On one deeper level, Scripture embraces profound psychology. For instance, the biblical story of Jacob and Esau in Genesis offers a profound study of the growth of mind and the evolution of proper human behavior—according to the laws of God’s divine order.

Jacob symbolizes the human intellect while Esau represents the human heart, will, and volition. Psychologically, the growth of the human intellect involves the exploration of knowledge that can lead us to truth. This operation takes the lead. Then an inversion takes place. The intellectual path to finding truth leads us to the heart and that which most represents goodness in our value-system (all knowledge is evaluated according to its serviceability—its goodness). This goodness then begins to command the intellect and generates further knowledge. This mental process of inversion is symbolized by Jacob inheriting Esau’s birthright—the intellect gains command first. But as the biblical story unfolds, Jacob eventually returns to his older twin brother and becomes his servant‑the intellect now begins to serve the heart. Speaking psychologically, Jacob represents analytical thought while Esau represents a new synthesis. These cognitive functions are psychical brothers!
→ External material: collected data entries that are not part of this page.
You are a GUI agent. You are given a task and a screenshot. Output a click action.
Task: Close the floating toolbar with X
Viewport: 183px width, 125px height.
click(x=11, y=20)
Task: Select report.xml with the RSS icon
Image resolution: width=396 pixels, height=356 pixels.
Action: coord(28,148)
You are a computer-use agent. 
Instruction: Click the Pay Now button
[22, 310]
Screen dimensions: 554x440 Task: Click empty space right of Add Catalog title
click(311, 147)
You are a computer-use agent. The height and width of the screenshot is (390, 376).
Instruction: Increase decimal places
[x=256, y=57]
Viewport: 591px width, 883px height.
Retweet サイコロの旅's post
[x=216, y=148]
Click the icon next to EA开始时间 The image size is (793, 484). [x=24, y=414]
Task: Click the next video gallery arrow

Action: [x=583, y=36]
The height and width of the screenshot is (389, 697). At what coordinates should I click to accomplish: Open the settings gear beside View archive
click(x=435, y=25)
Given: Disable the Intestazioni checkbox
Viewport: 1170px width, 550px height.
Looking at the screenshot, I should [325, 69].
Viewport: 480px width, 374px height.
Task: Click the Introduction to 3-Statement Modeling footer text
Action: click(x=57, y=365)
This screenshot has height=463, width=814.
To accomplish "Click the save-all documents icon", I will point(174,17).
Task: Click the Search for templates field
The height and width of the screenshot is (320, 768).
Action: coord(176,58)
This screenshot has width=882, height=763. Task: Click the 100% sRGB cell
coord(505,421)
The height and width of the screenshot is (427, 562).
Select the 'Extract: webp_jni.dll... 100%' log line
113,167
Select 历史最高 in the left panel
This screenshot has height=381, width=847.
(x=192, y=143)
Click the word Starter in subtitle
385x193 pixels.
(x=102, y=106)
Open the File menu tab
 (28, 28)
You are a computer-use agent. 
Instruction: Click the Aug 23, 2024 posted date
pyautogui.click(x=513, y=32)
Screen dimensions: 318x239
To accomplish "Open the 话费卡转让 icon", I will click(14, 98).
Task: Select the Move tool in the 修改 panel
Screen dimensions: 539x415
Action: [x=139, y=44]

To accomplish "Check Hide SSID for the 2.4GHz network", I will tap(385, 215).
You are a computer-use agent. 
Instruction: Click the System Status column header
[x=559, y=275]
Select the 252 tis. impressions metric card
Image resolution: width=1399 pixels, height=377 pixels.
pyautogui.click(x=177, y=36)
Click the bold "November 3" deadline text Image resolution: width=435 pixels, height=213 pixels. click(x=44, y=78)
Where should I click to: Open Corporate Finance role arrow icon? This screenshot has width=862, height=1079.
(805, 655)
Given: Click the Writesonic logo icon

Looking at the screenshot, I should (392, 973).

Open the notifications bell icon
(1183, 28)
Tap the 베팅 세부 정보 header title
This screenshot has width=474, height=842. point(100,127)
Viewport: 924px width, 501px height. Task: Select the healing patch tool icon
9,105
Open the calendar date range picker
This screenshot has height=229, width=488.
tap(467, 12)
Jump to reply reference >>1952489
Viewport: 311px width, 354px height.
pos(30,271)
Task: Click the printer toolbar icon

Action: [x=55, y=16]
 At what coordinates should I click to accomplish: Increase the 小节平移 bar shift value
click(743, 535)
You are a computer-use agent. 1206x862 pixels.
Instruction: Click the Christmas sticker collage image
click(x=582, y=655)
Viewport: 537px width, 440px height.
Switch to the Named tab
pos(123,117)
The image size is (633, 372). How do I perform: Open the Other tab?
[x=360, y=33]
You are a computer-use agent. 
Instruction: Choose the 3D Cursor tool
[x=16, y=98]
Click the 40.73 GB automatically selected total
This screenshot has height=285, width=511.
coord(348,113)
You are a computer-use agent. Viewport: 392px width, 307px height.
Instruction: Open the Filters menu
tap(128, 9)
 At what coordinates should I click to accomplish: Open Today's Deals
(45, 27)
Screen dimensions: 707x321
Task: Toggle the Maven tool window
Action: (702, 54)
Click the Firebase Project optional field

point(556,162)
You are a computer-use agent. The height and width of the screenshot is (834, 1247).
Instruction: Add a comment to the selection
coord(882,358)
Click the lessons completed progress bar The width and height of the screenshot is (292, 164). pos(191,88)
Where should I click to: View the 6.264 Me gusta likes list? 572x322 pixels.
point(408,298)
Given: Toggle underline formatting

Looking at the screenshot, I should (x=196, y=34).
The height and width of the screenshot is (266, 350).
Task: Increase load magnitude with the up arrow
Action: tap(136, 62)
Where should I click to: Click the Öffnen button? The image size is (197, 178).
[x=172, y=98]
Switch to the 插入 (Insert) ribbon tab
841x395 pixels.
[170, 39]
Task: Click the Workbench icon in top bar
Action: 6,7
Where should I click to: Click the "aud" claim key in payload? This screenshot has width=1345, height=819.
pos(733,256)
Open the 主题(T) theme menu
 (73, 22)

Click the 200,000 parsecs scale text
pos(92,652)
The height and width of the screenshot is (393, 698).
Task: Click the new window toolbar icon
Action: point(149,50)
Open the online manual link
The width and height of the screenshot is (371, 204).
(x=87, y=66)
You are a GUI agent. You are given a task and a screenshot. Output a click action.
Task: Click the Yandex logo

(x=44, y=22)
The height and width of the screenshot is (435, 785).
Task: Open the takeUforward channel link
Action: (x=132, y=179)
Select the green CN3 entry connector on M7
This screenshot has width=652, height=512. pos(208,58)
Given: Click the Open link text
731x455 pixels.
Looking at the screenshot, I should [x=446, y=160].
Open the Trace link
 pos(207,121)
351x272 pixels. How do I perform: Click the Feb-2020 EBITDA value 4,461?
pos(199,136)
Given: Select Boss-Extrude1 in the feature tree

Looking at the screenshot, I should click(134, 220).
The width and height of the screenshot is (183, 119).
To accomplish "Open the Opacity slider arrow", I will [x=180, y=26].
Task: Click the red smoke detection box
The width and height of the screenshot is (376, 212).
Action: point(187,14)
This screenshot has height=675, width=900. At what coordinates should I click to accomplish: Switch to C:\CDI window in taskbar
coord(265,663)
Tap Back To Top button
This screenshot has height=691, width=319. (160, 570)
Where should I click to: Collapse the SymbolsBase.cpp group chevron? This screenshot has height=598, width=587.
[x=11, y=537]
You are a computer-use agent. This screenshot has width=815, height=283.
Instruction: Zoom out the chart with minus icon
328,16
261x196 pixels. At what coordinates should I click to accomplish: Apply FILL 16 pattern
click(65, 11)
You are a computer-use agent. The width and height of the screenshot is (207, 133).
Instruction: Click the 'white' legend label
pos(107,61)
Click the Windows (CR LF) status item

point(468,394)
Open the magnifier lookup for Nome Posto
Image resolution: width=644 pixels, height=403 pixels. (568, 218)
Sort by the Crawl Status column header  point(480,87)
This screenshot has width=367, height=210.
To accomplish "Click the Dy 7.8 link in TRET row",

Deeper still (according to Swedenborg) the Bible stories relate directly to Christ’s universal work of transforming love—even the Old Testament! The same Genesis story of Jacob and Esau also symbolize the process of the Lord’s glorification when He lived in the world. This sacred process involved the Lord perfectly uniting His human essence to His divine heavenly essence. This unifying process is how the Word was made flesh and how the Lord became the Alpha and Omega. This also explains how the “Word” and the “Son” are synonymous (which would not be the case if the Old Testament did not refer to the Lord alone on some deeper level).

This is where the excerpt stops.